Amarillo High School is a school located in the city of Amarillo, Texas, United States and is one of four high schools in the Amarillo Independent School District and classified as a 5A school by the University Interscholastic League (UIL). In 2015, the school was rated "Met Standard" by the Texas Education Agency.

== History ==
Founded in 1889, Amarillo High School began in a converted courthouse which was outgrown and abandoned that same year. Moving to a larger building on Polk street served the schools needs until 1906 and yet another building was utilized until 1910.
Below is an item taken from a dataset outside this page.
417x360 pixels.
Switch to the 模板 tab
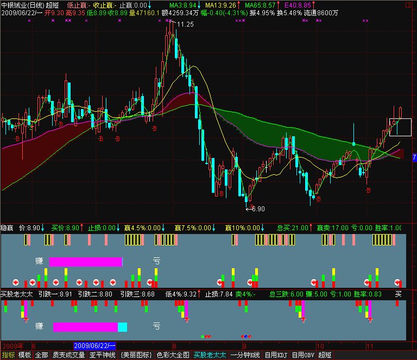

Construction of a permanent home was completed in 1910, also on Polk street near downtown. A much larger facility was completed nearby in 1922, and this facility was in use until a fire destroyed the entire school except for the gym in 1970.

== Feeder schools ==

=== Middle schools ===

- Bonham Middle School
- Crockett Middle School

=== Elementary schools ===

- Belmar Elementary School
- Puckett Elementary School
- Ridgecrest Elementary School
- Sleepy Hollow Elementary School
- South Georgia Elementary School
- Western Plateau Elementary School
- Windsor Elementary School

== Amarillo High School fire ==
Early in the morning of March 1, 1970, a Sunday, J.B. Putney, a custodian at First Baptist Church, traveled to work and saw the fire inside the school. He was the first person to report the blaze at 6:15 a.m. A fire raged through the building. It first began in a second story storeroom, caused by an overheated boiler below, and soon spread to damage nearly all of the structure and destroy most of the property inside. Several courageous students arrived on the scene first and began removing textbooks, trophies, class gifts, art pieces and other artifacts from the burning building. Fortunately, no one was injured in the fire. The damage was estimated at the time to be nearly 2 million dollars.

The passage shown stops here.